Unfortunately, the immediate criticism of the judge over the initial bail application was not legitimate. No one would object to calls to respect the police, but respect for the police is not a legal requirement for detention.
If a judge makes a decision in favor of anyone by overlooking the law, then there really would be cause for concern. Hence, it was especially disappointing to hear a chief prosecutor, who knows the law, denounce the judge for “being insensitive.”
After all, our judicial process is lengthy, justice is often not served in time, the detention procedure is easily abused and, in the eyes of prosecutors, getting the judge to detain the accused is often half the battle for getting a conviction.
These poor practices that have persisted over the years were the cause of the public’s misunderstanding that attacking a police officer would only cost you NT$300,000.
However, detention and trial are two different things, and they fall under two different systems. Unless we decide that if there is “concrete evidence” that trials are unnecessary and that detention can be followed by immediate conviction and sentencing, detention should not take on the function of a trial.
Moreover, different judges can make different judgements. This inconsistency might damage the image of the fairness of the court. Hence, complementary measures are necessary. If a prosecutor is dissatisfied with a ruling, it can be appealed and the case can be reconsidered.

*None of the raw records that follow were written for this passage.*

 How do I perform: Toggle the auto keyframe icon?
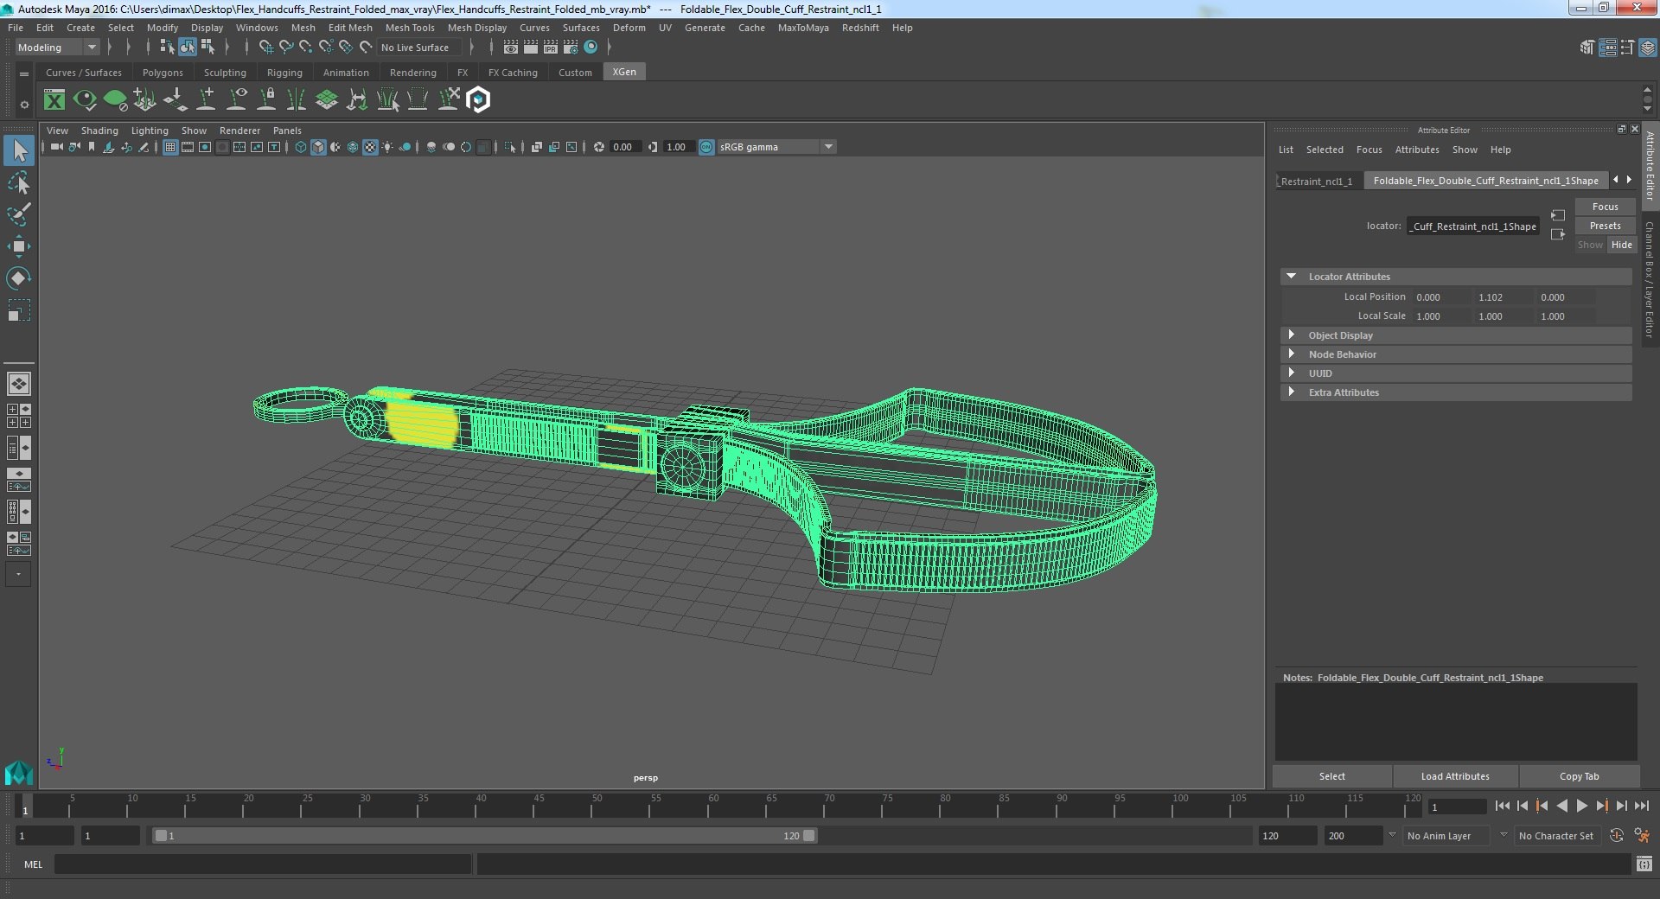pos(1616,836)
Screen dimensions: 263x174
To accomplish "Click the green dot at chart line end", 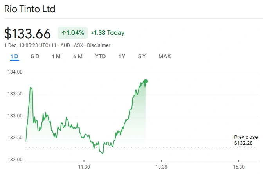I will 146,81.
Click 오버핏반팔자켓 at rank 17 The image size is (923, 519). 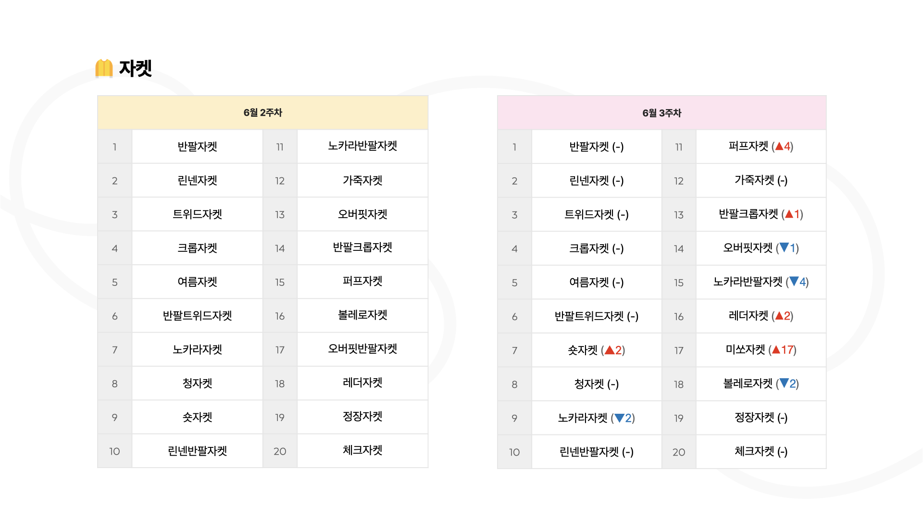point(362,349)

In this case, if the prosecutor had detained the accused after an appeal, the justice system could have avoided some of the embarrassment.
However, the prosecutor hastily filed a second application for detention, in effect “forum shopping.” Although this was not outright illegal, it shows that to achieve their objectives, prosecutors do not mind hurting the court’s reputation for fairness, making it a lose-lose situation all around.
They certainly would not take the trouble to ask if the second arrest was legal, whether the there was insufficient cause to apply for detention or whether it would breach the principle of secrecy of investigation to leak the footage.
Finally, what is most worrying is that this event has led to an adversarial relationship between the judicial system and the police, obscuring the solutions to the structural problems.
It so happened that the officer was not carrying a gun, but if he had been and if he had shot and killed the accused, that would have been legal. The text of the Act Governing the Use of Police Weapons (警械使用條例) is rigid and cannot cover all eventualities, but officers on the front line must react to fluid, real-life situations.
The challenge is that ambiguous situations do occur, but the resulting mess falls on the shoulders of individual police officers, instead of being resolved by a fund or insurance mechanism.
In addition, there is the long-standing practice of legal threats; certainly police officers would feel that they are in a disadvantaged position.
Low-ranking police officers should fight for their own rights, organize a union, decrease unreasonable duties and improve their professional skills. Only by maintaining an image of professionalism and upholding the rule of law can they earn the public’s respect and maintain their dignity.
Cometh the hour, cometh the man: I am confident that police officers, who safeguard the law and aspire to fulfill their duty in great dignity, will not have any respect for decisions that cross the legal line.
Whenever something of major consequence happens, the strengths and weaknesses of our justice system are put to the test.
Kao Jung-chih is a lawyer and executive director of the Judicial Reform Foundation.